Wednesday, September 14, 2005

Marty's favorite colors

I don't mean blood-red. To promote something for Philips, Martin Scorsese provided two lists of his favorite color-films, divided Sarris-like, into English-language and non-English. I'm posting it mainly because I find some of the choices bizarre and haven't seen this list linked by anyone else (David Hudson?):

1. "Barry Lyndon" (1975, dir. Stanley Kubrick)

2. "Duel in the Sun" (1946, dir. King Vidor)
3. "Invaders From Mars" (1953, dir. William Cameron Menzies)
4. "Leave Her to Heaven" (1943, dir. John M. Stahl)
5. "Moby Dick" (1956, dir. John Huston)
6. "Phantom of the Opera" (1943, dir. Arthur Lubin)
7. "The Red Shoes" (1948, dir. Michael Powell)
8. "The Searchers" (1956, dir. John Ford)
9. "Singin' in the Rain" (1952, dir. Stanley Donen)
10. "Vertigo" (1958, dir. Alfred Hitchcock)

1. "Contempt" (1963, dir. Jean-Luc Godard)
2. "Cries and Whispers" (1972, dir. Ingmar Bergman)
3. "Gate of Hell" (1953, dir. Teinosuke Kinugasa)
4. "In the Mood For Love" (2000), dir. Wong Kar-Wai)
5. "The Last Emperor" (1987, dir. Bernardo Bertolucci)
6. "Red Desert" (1964, dir. Michelangelo Antonioni)
7. "The River" (1951, dir. Jean Renoir)
8. "Satyricon" (1969, dir. Federico Fellini)
9. "Senso" (1954, dir. Luchino Visconti)
10. "Shadows of Forgotten Ancestors" (1964, dir. Sergei Paradjanov)

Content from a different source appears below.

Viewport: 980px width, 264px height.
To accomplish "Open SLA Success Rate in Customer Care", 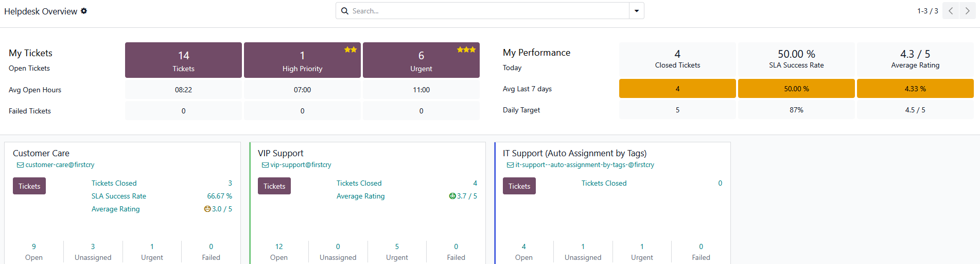I will [x=119, y=196].
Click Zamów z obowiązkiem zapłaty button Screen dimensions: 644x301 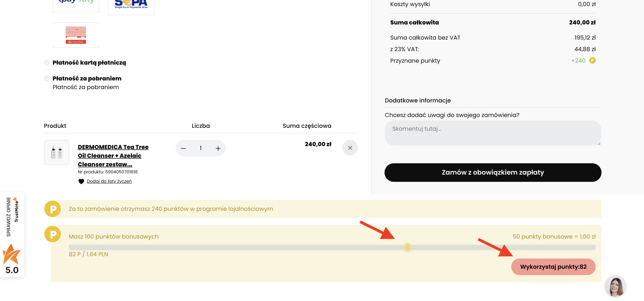[493, 173]
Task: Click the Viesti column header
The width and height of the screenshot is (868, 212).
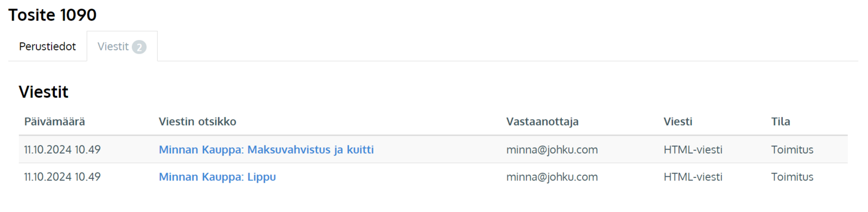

Invaders from Mars and Moby Dick would make nobody's canon but Marty's, I suspect. And I've never even heard of this 1943 version of Phantom. Wtf? My overall impression is Marty goes ga-ga for broad melodramas in lurid colors like Duel in the Sun and Leave Her to Heaven, though it's kinda surprising the more accomplished bold melodramas in lurid colors from Sirk and Nick Ray didn't make the cut. Scorsese's possibly trying to promote lesser-known favorites here. Meanwhile, the foreign films betray a strong bias for movies that enforces a strict symbolic color scheme (Red Desert, Satyricon, Cries and Whispers), with an emphasis on primary colors. It's astonishing to see In the Mood For Love in there, but good job, Marty. One question: Is In the Mood the most canonized film since the turn of the century? My impression is yes, but I'm not an unbiased observer.

Sorry for another pointless list. A real post will arrive sometime soon, I hope. This is mainly a chance for me to sneak in a still from Contempt.